Brainchop: Providing an Edge Ecosystem for Deployment of Neuroimaging Artificial Intelligence Models

Apert Neuro. 2024:4:10.52294/001c.123059. doi: 10.52294/001c.123059. Epub 2024 Sep 5.

Abstract

Deep learning has proven highly effective in various medical imaging scenarios, yet the lack of an efficient distribution platform hinders developers from sharing models with end-users. Here, we describe brainchop, a fully functional web application that allows users to apply deep learning models developed with Python to local neuroimaging data from within their browser.
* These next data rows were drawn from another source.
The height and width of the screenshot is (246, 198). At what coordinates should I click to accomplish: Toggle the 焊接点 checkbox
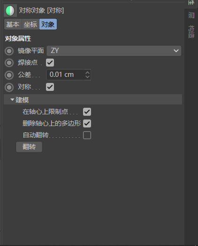50,63
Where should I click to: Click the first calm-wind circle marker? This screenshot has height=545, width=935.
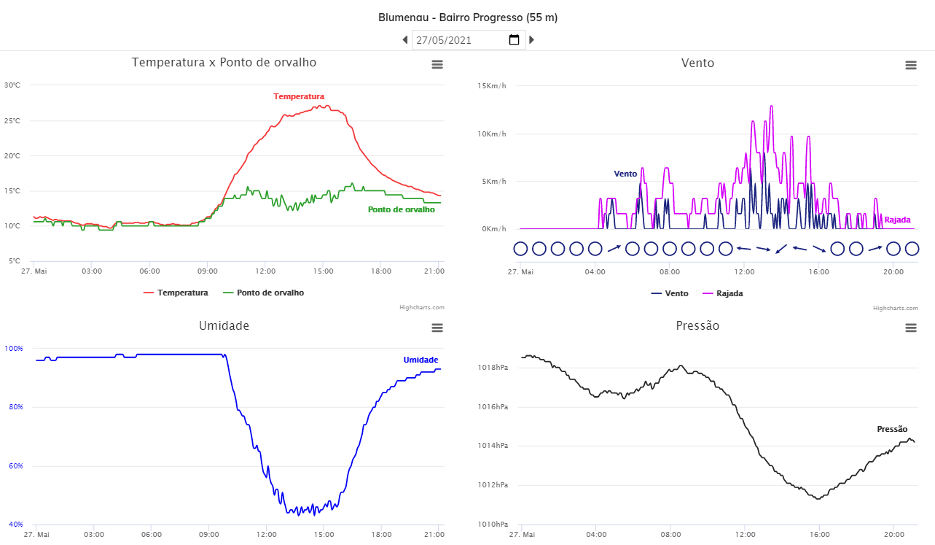[520, 249]
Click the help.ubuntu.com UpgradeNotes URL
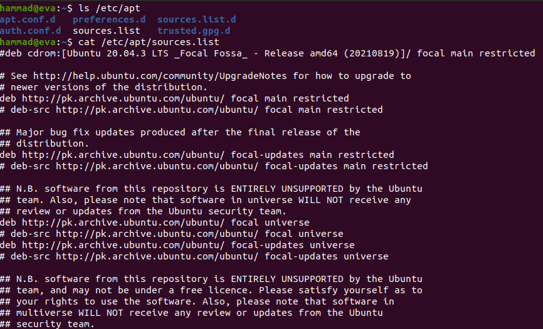This screenshot has height=329, width=543. tap(160, 76)
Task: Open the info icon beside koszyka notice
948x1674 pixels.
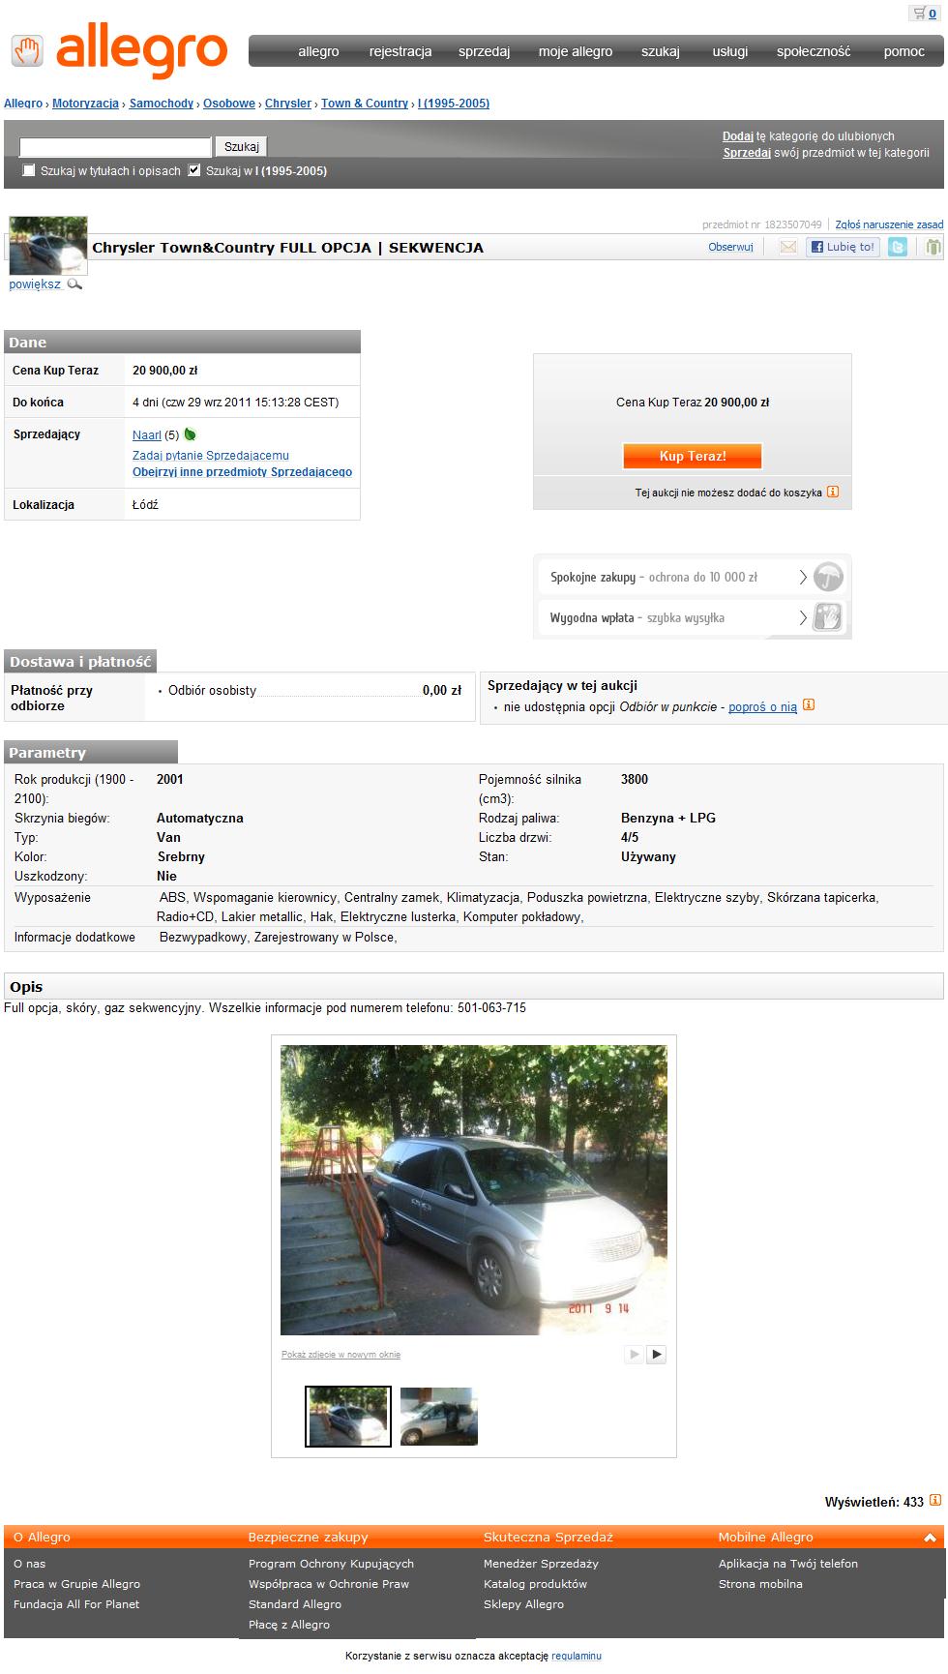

While training artificial intelligence models is computationally expensive, applying existing models to neuroimaging data can be very fast; brainchop harnesses the end user's graphics card such that brain extraction, tissue segmentation, and regional parcellation require only seconds and avoids privacy issues that impact cloud-based solutions. The integrated visualization allows users to validate the inferences, and includes tools to annotate and edit the resulting segmentations. Our pure JavaScript implementation includes optimized helper functions for conforming volumes and filtering connected components with minimal dependencies. Brainchop provides a simple mechanism for distributing models for additional image processing tasks, including registration and identification of abnormal tissue, including tumors, lesions and hyperintensities. We discuss considerations for other AI model developers to leverage this open-source resource.